I am having quite a bit of difficulty integrating this integral...
$$ \int_{\theta}^{T} \frac{2 \lambda _R \left(x+\frac{x^2}{2}-\frac{1-e^{\mu (-n) x}}{\mu n}\right)}{2 \left(1-\frac{\lambda _R e^{\mu (-n) x} \left(\mu (-n) x+e^{\mu n x}-1\right)}{\mu n}\right)}\mu n e^{-n \mu x}\mathrm dx $$ the fraction is $$\color{blue}{ 2 \lambda _R \left(x+\frac{x^2}{2}-\frac{1-e^{\mu (-n) x}}{\mu n}\right)/2 \left(1-\frac{\lambda _R e^{\mu (-n) x} \left(\mu (-n) x+e^{\mu n x}-1\right)}{\mu n}\right) } $$
Any ideas on how to integrate this monster. Thanks.
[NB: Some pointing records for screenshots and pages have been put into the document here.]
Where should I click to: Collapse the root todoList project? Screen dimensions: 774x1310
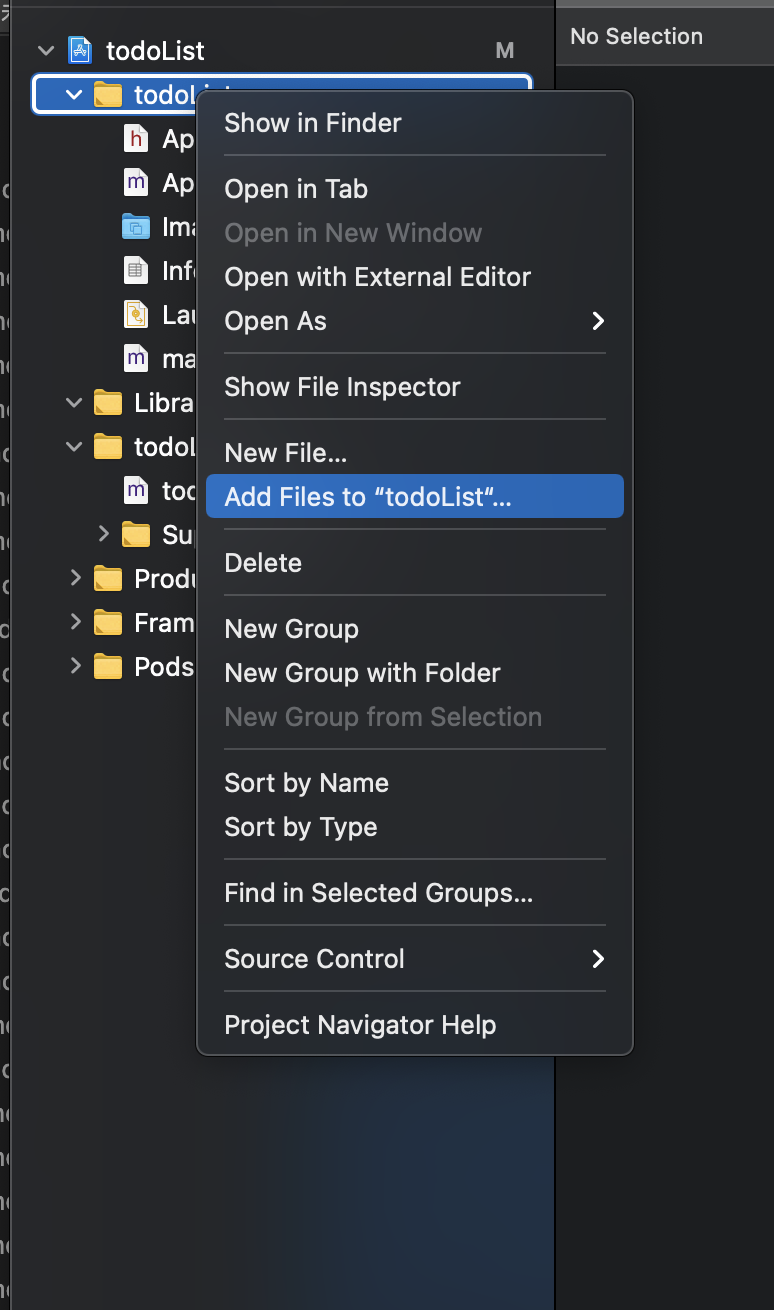pyautogui.click(x=45, y=50)
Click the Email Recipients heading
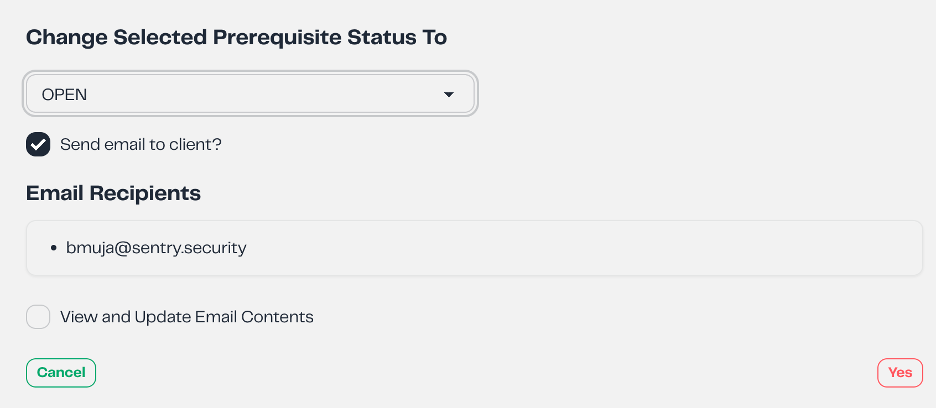 pos(113,193)
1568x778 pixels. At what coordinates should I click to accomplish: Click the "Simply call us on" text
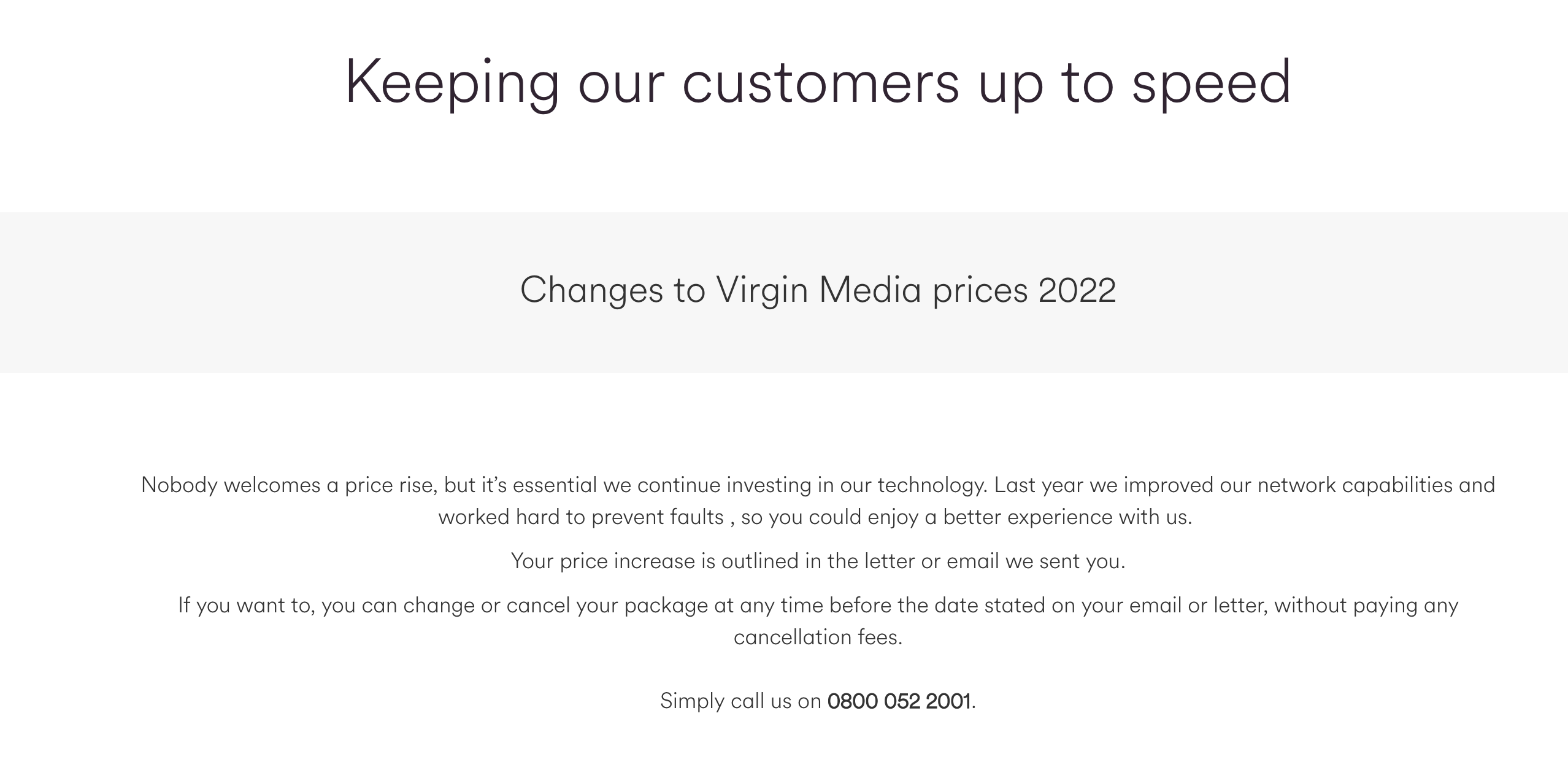coord(740,701)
I believe the term $\frac{x^2}{2}$ and $\frac{1-e^{-n\mu x}}{n\mu }$ in the numerator is causing the problem. Note that if the numerator changes to $2 \lambda _R x$, then this does integrate to:
$$\log (\mu n)-\log \left(\lambda _R \left(\mu n T-e^{\mu n T}+1\right)+\mu n e^{\mu n T}\right)+\mu n T$$
So, there might be some sort of change of variable that might work.
Basically, I am interested in how "experts" would handle this scenario. I am certainly NOT an expert.